Comrade at Cave Hill


Prime Minister Dr Ralph Gonsalves (right) embracing long-time friend Mighty Gabby on Tuesday night.()

BY: MIKE KING

PRIME Minister Dr Ralph Gonsalves of St Vincent and the Grenadines  wants a deepening of economic integration and greater functional cooperation across the Caribbean.



He made his appeal at the opening ceremony of the Fifth Assembly of Caribbean People at the University of the West Indies Cave Hill Campus on Tuesday night.



The Vincentian leader said such conferences were important to discuss some of the pressing issues in the Caribbean.



“We have got to see how much we can build a single Caribbean entity. I wouldn’t say a single Caribbean state because that would be talking about a political union, which is very far away, but to have a single entity which would deepen our economic integration, in short, to make the CARICOM agenda work.



“It hasn’t been working as well as it should. That doesn’t mean there haven’t been successes, but we need to go further than we have gone,” he said.



Negative vibes



Before an audience that included celebrated novelist George Lamming, distinguished attorney Sir Richard Cheltenham, and calypso maestro Mighty Gabby, Gonsalves said he was disappointed he had gotten negative vibes in some quarters for attending the African Union Summit in Uganda.



“It’s a lack of understanding, really. People’s consciousness is not as high as it should be, [including] some leaders, some opinion-makers, but events like these would raise consciousness of the people,” he said.

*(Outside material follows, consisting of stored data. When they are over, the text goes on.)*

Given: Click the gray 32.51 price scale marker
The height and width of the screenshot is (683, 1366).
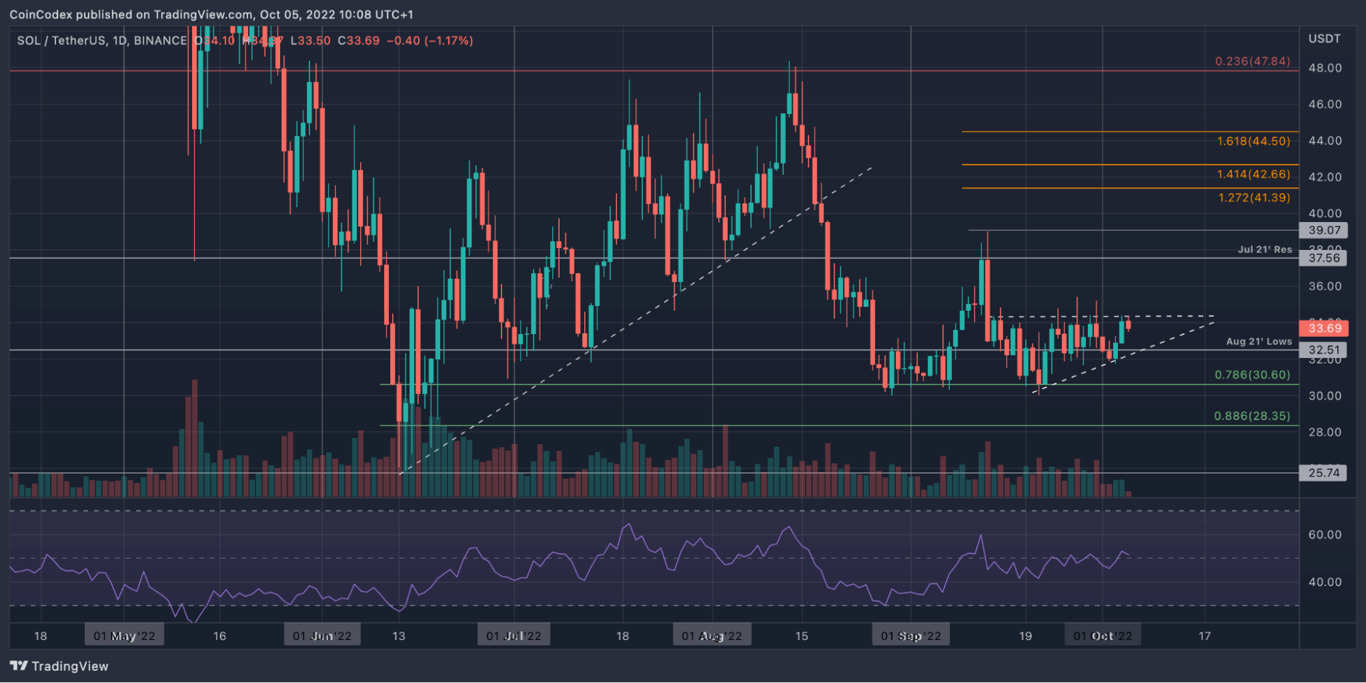Looking at the screenshot, I should click(1323, 350).
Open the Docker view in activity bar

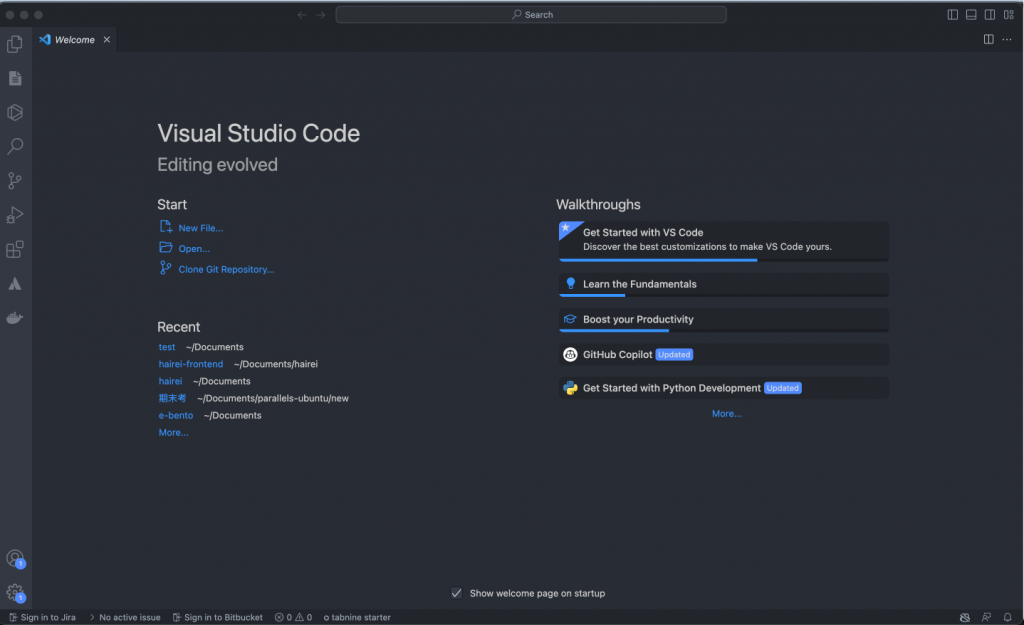click(x=15, y=318)
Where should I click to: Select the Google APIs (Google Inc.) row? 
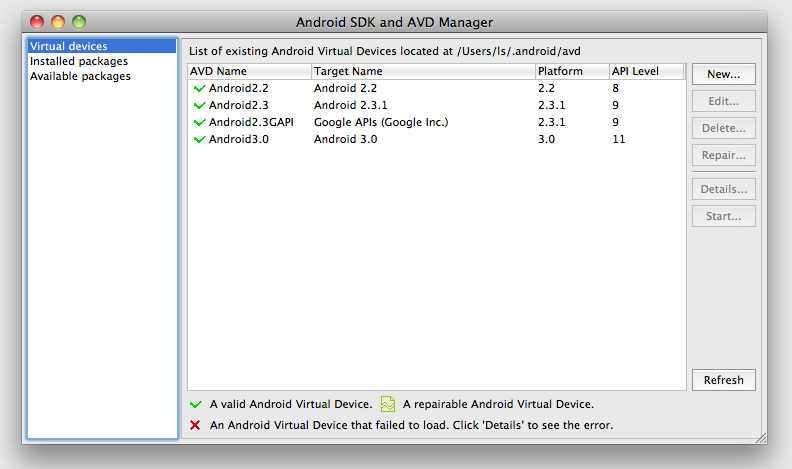point(381,123)
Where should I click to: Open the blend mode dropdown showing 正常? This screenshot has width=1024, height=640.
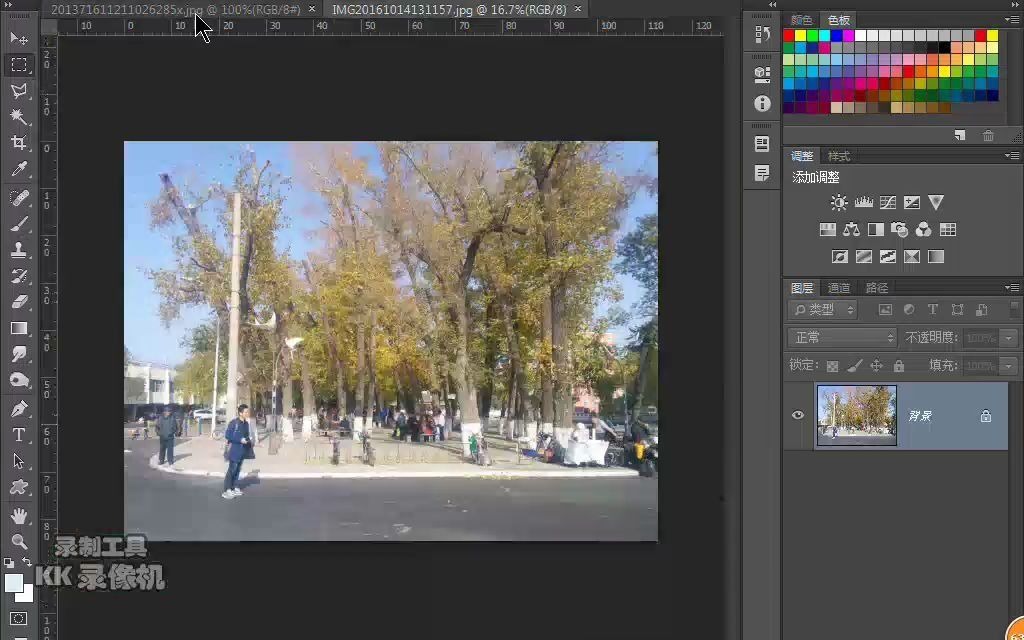[840, 337]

Gonsalves reminded his Caribbean brothers they had just as significant a role as anyone else and should never feel they were second cousins to anyone else.



“We are not better than anyone else but nobody is better than us,” he said.



In relation to the earthquake that decimated Haiti in January, Gonsalves said that while the United States made the largest contribution in terms of dollar value, Cuba had contributed more per head.



Earlier in the night, chairman of the organising committee, Robert “Bobby” Clarke, called for a move away from party politics as well as an independent foreign policy, and Lamming gave a philosophical and incisive people-centred critique on who and where Caribbean people are.